Zobacz też: "Joker" dostał 11 nominacji do Oscarów. Joaquin Phoenix ze swojej roli zrobił arcydzieło >>
Odbierając złotą statuetkę, Phoenix podkreślił, że nie czuje się "wywyższony" ponad nominowanych wraz z nim kolegów ani ponad kogokolwiek ze zgromadzonych i że najwspanialszą rzeczą, którą dała mu praca aktora, jest "możliwość zabrania głosu za tych, którzy są go pozbawieni". Aktor odwołał się do "walki o niesprawiedliwość", która oznacza "walkę z ideą, że jeden naród, jedna rasa, jedna płeć, jeden gatunek mają prawo bezkarnie dominować, wykorzystywać i kontrolować wszystkich innych".
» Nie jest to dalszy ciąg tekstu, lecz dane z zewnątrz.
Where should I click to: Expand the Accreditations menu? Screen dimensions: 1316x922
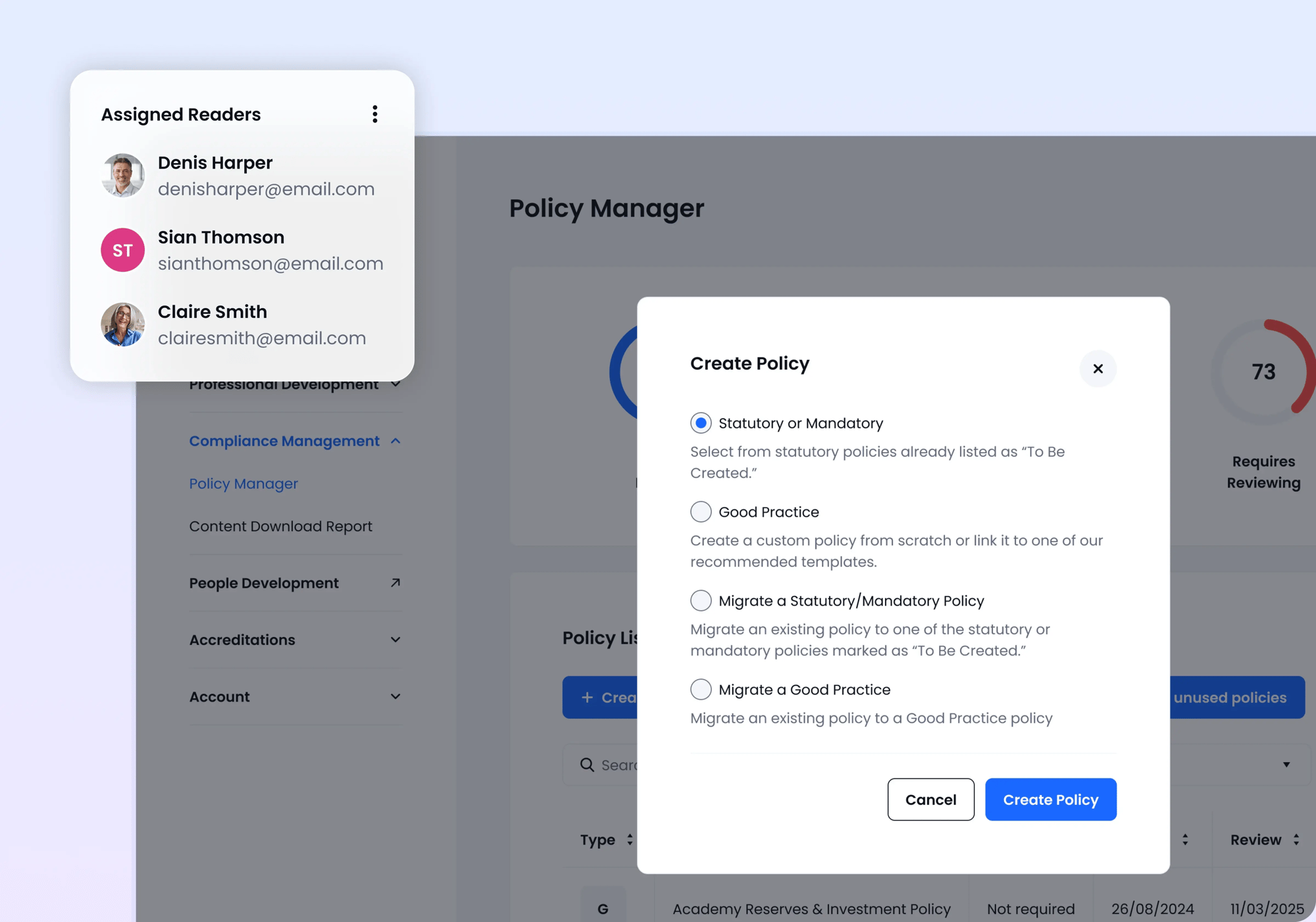[x=395, y=640]
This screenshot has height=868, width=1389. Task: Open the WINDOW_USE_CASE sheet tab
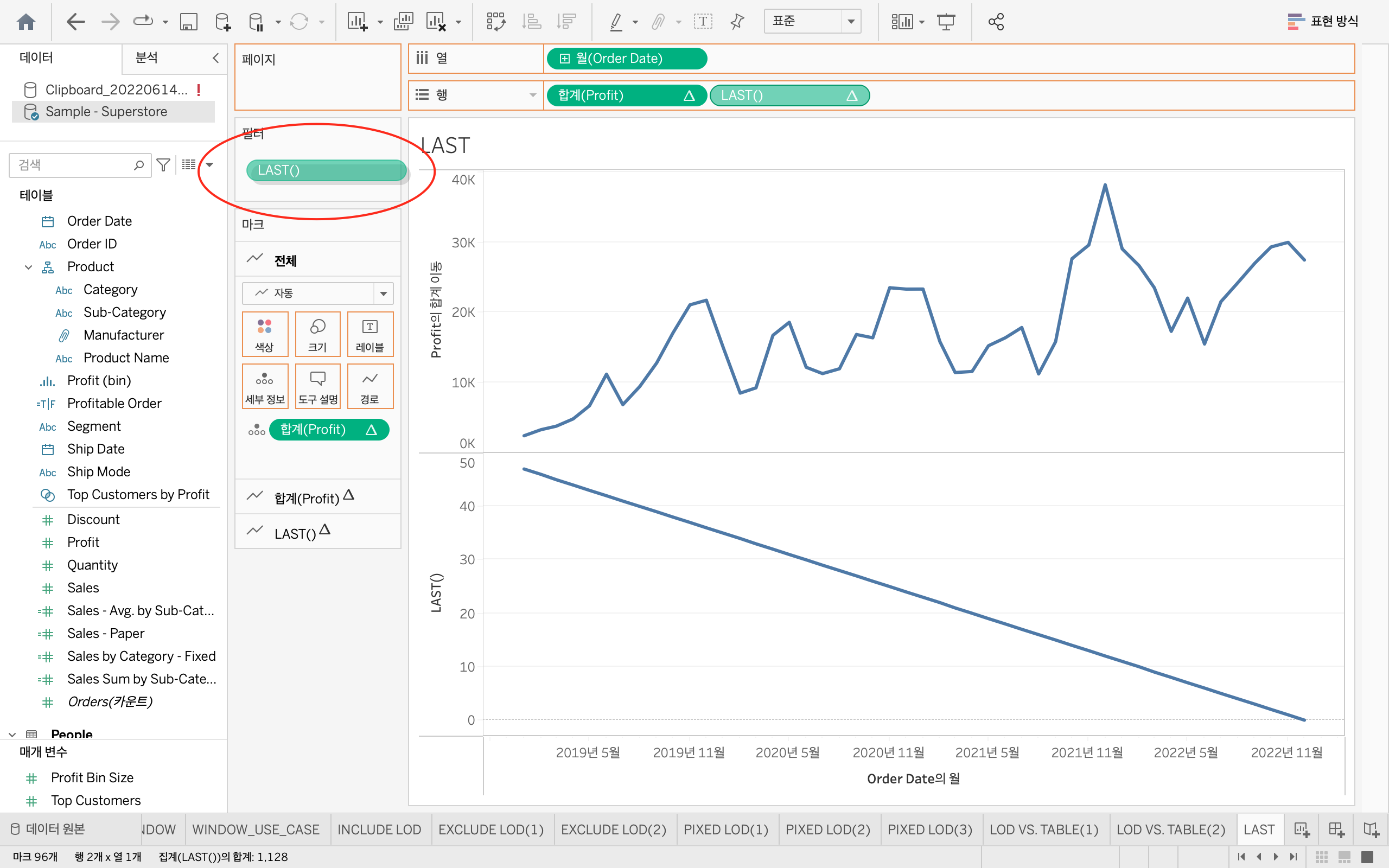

Phoenix, który jest weganinem, poświęcił sporą część przemowy naturze. W ramach wojny wypowiedzianej "szybkiej modzie" i wpływowi branży odzieżowej na środowisko aktor zaprezentował się na gali w garniturze, który wybrał również na kilka wcześniejszych imprez. Ze sceny mówił m.in.:
Myślę, że bardzo się odłączyliśmy od świata przyrody. Wielu z nas ma na sumieniu przekonanie, że jesteśmy centrum wszechświata. Wchodzimy z butami w środowisko naturalne i plądrujemy jego zasoby. Wydaje nam się, że mamy prawo sztucznie zapładniać krowy, a potem wykradać ich dzieci, chociaż krzyków matki nie da się pomylić z czymkolwiek innym. Następnie zabieramy matkom mleko przeznaczone dla cieląt i dodajemy je do kawki czy płatków śniadaniowych.
Aktor w emocjach rozprawiał też nad istotą człowieczeństwa - jak stwierdził, najlepsze wydanie każdego z nas to to wydanie, w którym "wspieramy się nawzajem (...) pomagamy sobie wzrastać, uczymy się i prowadzimy wzajemnie do zbawienia". Na sam koniec Phoenix z wielkim wzruszeniem zacytował swojego brata, Rivera Phoenixa, który zmarł w 1993 roku, w wieku zaledwie 23 lat:
Kiedy mój brat miał 17 lat, napisał takie słowa: "Biegnij na pomoc z miłością, a nadejdzie pokój".